■ Records to use:
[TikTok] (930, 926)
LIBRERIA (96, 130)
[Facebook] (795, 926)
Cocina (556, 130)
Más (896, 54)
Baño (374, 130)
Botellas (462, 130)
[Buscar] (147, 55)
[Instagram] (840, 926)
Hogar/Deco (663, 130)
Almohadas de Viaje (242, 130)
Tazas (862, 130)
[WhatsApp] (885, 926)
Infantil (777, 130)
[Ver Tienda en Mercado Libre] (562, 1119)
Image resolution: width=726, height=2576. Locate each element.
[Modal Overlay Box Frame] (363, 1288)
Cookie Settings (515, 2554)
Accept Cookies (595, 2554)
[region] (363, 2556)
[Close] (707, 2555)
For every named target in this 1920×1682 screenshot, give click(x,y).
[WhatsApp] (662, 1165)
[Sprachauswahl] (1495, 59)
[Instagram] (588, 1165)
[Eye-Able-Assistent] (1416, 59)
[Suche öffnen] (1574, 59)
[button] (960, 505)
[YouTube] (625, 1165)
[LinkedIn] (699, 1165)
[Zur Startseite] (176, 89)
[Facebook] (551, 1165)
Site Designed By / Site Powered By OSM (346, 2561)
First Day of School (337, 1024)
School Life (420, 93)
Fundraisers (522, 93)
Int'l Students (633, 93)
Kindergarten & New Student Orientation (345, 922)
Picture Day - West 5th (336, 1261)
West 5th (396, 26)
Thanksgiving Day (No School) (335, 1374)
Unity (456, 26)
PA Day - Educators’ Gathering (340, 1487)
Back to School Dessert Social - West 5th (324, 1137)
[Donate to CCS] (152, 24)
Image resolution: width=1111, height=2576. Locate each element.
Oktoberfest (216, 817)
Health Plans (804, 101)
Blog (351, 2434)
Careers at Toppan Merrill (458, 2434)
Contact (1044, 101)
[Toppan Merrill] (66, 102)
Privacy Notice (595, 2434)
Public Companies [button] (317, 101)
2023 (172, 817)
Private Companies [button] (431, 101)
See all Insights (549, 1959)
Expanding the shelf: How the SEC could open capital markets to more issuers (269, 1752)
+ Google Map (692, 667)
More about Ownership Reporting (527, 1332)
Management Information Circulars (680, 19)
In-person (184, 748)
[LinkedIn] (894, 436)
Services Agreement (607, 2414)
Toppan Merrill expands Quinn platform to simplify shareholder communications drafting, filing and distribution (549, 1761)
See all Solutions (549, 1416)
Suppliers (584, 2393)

■ What you will do:
Retype the line containing "Back to School" and each line after it through the end of the listing, exactly, leaving out everything else.

■ Exercise answer:
Back to School Dessert Social - West 5th (324, 1137)
[Donate to CCS] (152, 24)
Image resolution: width=1111, height=2576. Locate each element.
Oktoberfest (216, 817)
Health Plans (804, 101)
Blog (351, 2434)
Careers at Toppan Merrill (458, 2434)
Contact (1044, 101)
[Toppan Merrill] (66, 102)
Privacy Notice (595, 2434)
Public Companies [button] (317, 101)
2023 (172, 817)
Private Companies [button] (431, 101)
See all Insights (549, 1959)
Expanding the shelf: How the SEC could open capital markets to more issuers (269, 1752)
+ Google Map (692, 667)
More about Ownership Reporting (527, 1332)
Management Information Circulars (680, 19)
In-person (184, 748)
[LinkedIn] (894, 436)
Services Agreement (607, 2414)
Toppan Merrill expands Quinn platform to simplify shareholder communications drafting, filing and distribution (549, 1761)
See all Solutions (549, 1416)
Suppliers (584, 2393)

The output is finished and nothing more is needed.